When I was seven my father told me there are two kinds of plays; tragedies and comedies. Tragedies end in death and comedies in marriage.
“So you can’t have anything else?” I asked.
He shook his head sadly. “So,” he said. “Which one are you going to choose, poppet?”
I told him my life would be a comedy, obviously. I was only a child and had no concept of why anyone would choose the former. He pulled me into a hug and kissed the top of my head. “That’s my girl.”
I wriggled away, giggling.
“Now, are you ready for this party?” he asked. “This is very important to your mother, you know.”
I did know. She hadn’t talked about anything else for weeks. I also knew that it would result in me dressed in some kind of lace monstrosity, spending hours pretending to listen politely to the conversation of the adults.
At my expression my father laughed. He had the kind of laugh that filled the entire room but that night it sounded hollow and cold.
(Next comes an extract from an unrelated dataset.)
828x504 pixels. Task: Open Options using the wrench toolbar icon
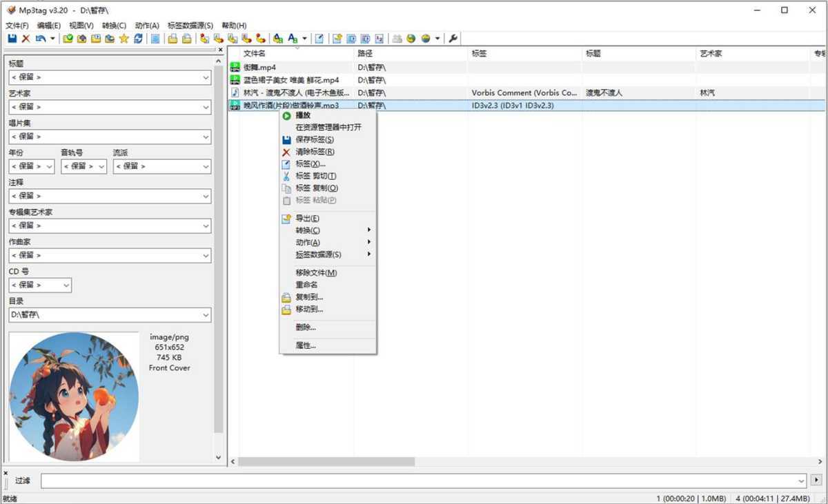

“What is it?” He was already looking at his watch. “I have to leave now, Sadie.”
He started to walk way, fiddling with the button holes on his dinner jacket.
I sighed, looking down at my feet. “I just wanted to tell you that-” Then I looked up, only to see that he’d already left.
That was the last conversation I had with my father.
I don’t remember what it was that I was going to tell him but I know that those were the exact words we spoke. I replay it in my mind often enough that I don’t think I’ll ever forget it. Sometimes I worry that I replay it too often, and it will become embellished in my mind until it’s nothing but a story, a shadow of the truth.
Memories are strange things. I don’t remember what I was wearing and I don’t remember where we were, except that it was in the house. Maybe I don’t remember it at all; maybe I made it up.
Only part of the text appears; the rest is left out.